DECula writes "In a move not communicated to its users beforehand, Google's Gmail servers were reconfigured to not connect to remote pop3 servers that have self-signed certificates, leaving folks with unencrypted connections, or no service when getting email from other services. Not good for the small folks. One suggestion was to allow placing the public keys on Google's side in the user configuration. That would be a heck of a lot better than just dropping users into never never land." Apparently, "valid" now means "paid someone Google approves to sign the certificate." It's not like commercial CAs have the best security track record either.

2 of 299 comments (clear)

  1. Re:Google should then provide signed certs by PlusFiveTroll · · Score: 4, Interesting

    Will it work with STARTSSL free personal certs?

    http://www.startssl.com/?app=1

  2. Re:You are wrong. by dch24 · · Score: 4, Interesting

    Examples of snooping that lack the ability to do a MITM attack:

    1. Listening to an encrypted wifi session, then breaking the encryption offline

    2. Tapping into undersea fiber (the listening party is going to have a hard enough time exfiltrating the snooped bytes; setting up a "take over" command and associated equipment is prohibitive due to both the technical and political risks)

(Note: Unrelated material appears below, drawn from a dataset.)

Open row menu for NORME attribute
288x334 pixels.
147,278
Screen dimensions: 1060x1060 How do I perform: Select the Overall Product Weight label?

    3. Listening device inside a government facility. China famously does this for example by using a small office-supply firm to get equipment into a US facility somewhere is Asia; the copy machine has a hard drive like any copy machine and there's nothing suspicious about that, right? And then you find the second, and the third, and the fourth hard drive hidden in places you would never look. The data is exfiltrated only when the machine is replaced as part of a regular service contract.
    Need I go on?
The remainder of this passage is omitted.